▽
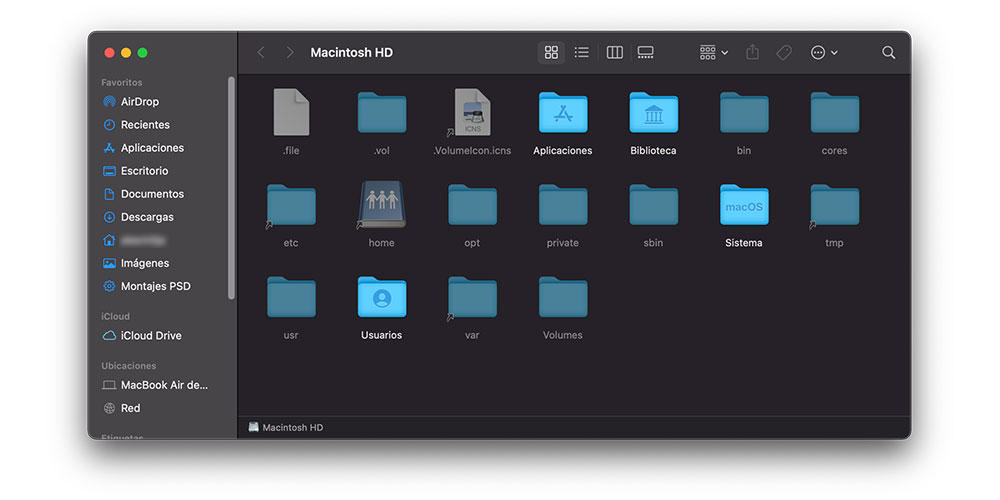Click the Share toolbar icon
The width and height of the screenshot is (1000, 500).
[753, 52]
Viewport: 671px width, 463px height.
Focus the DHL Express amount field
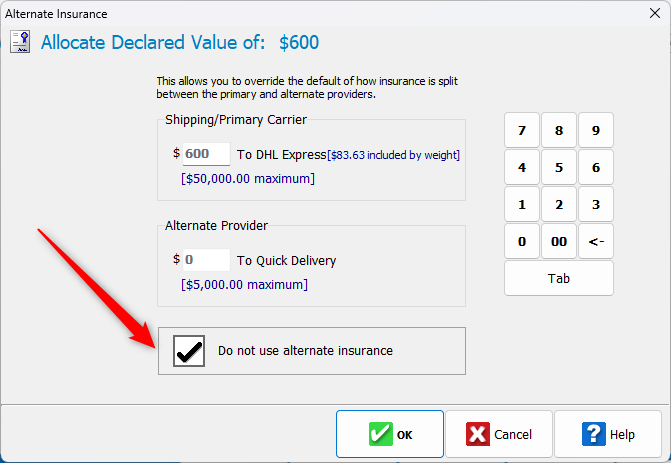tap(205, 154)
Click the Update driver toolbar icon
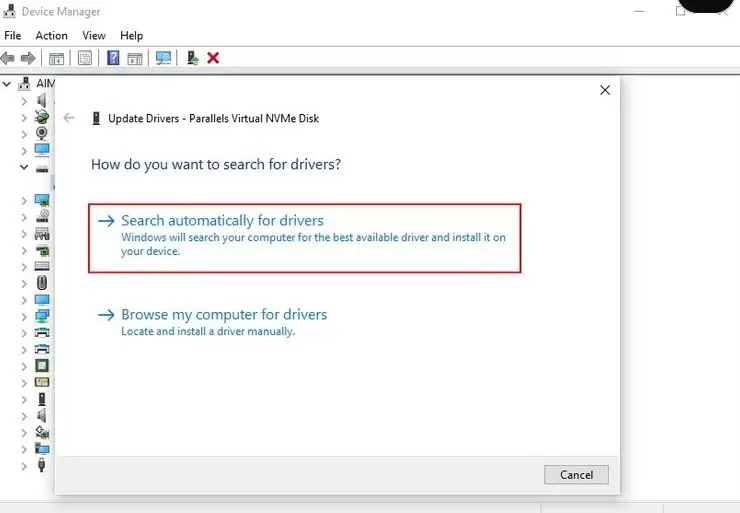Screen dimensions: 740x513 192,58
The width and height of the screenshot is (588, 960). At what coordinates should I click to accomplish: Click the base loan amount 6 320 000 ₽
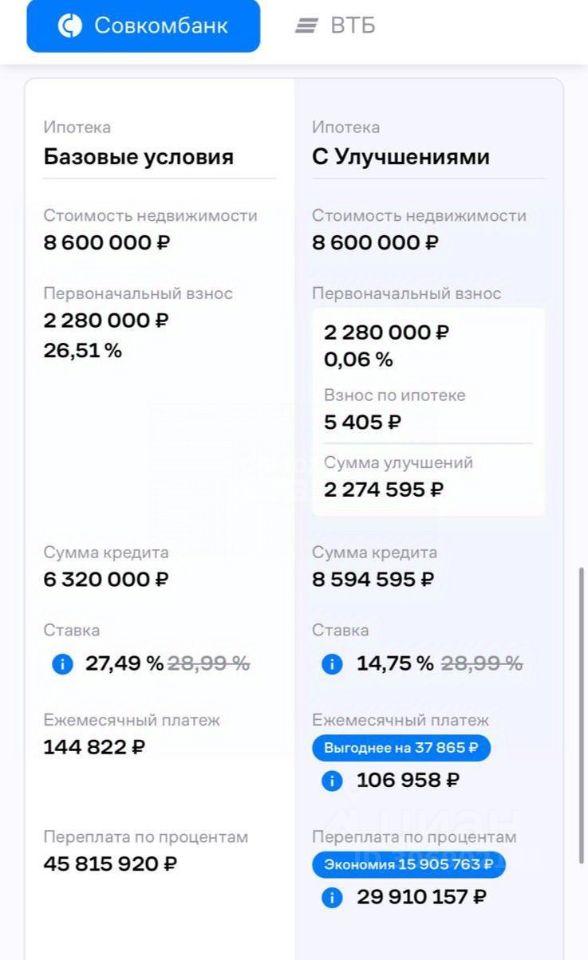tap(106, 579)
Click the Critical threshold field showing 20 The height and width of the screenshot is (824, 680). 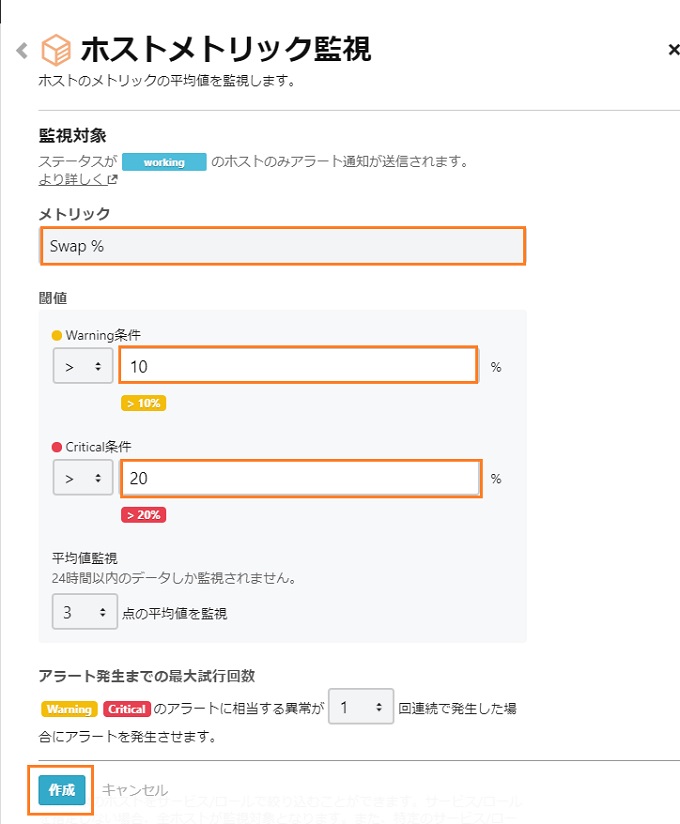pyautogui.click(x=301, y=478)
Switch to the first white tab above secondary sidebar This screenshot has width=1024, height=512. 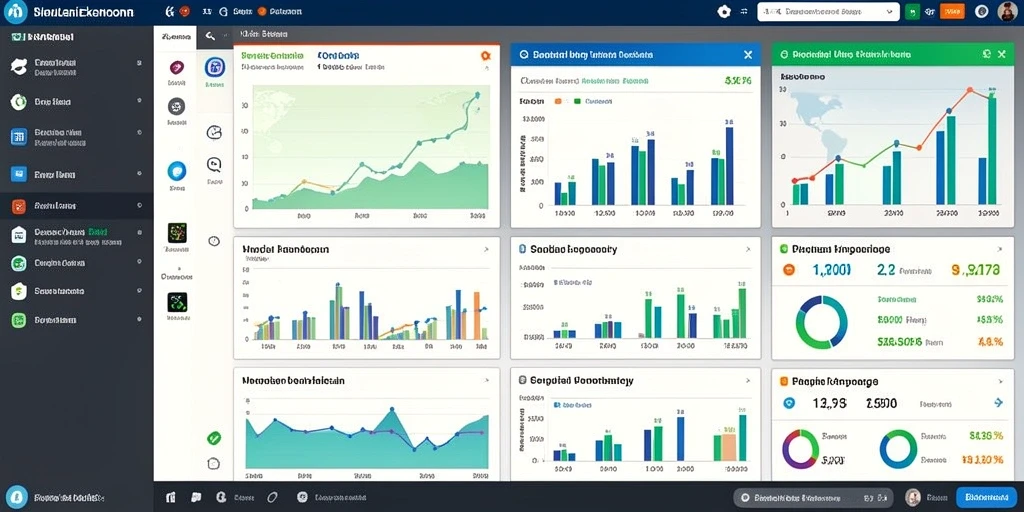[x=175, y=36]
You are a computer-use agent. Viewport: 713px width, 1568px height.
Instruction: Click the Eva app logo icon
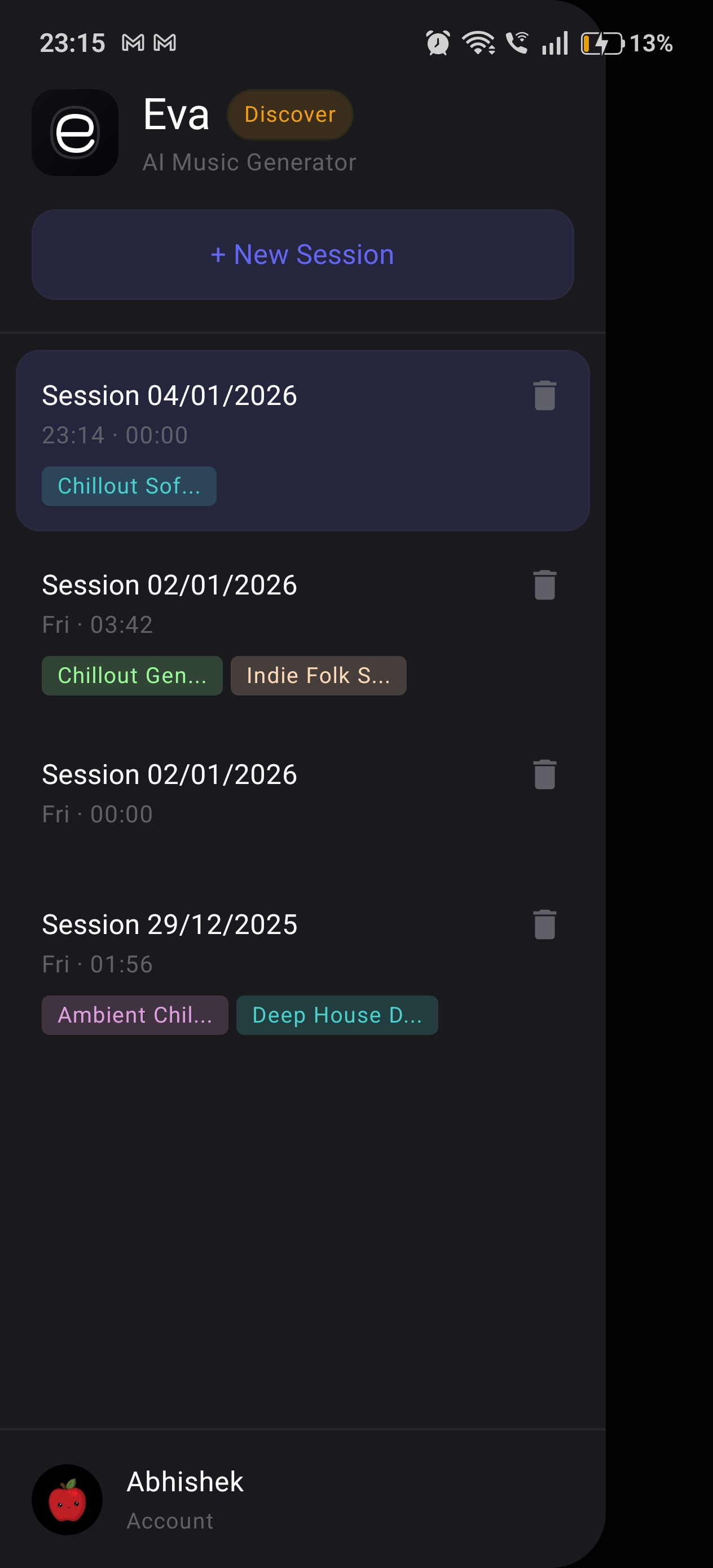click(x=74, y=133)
△
**TASK TO COMPLETE**
Go through the entries and report every line with the string "Viewport".

**ANSWER SECTION**
Viewport: 671px width, 463px height.
You are a computer-use agent. Viewport: 713px width, 1568px height.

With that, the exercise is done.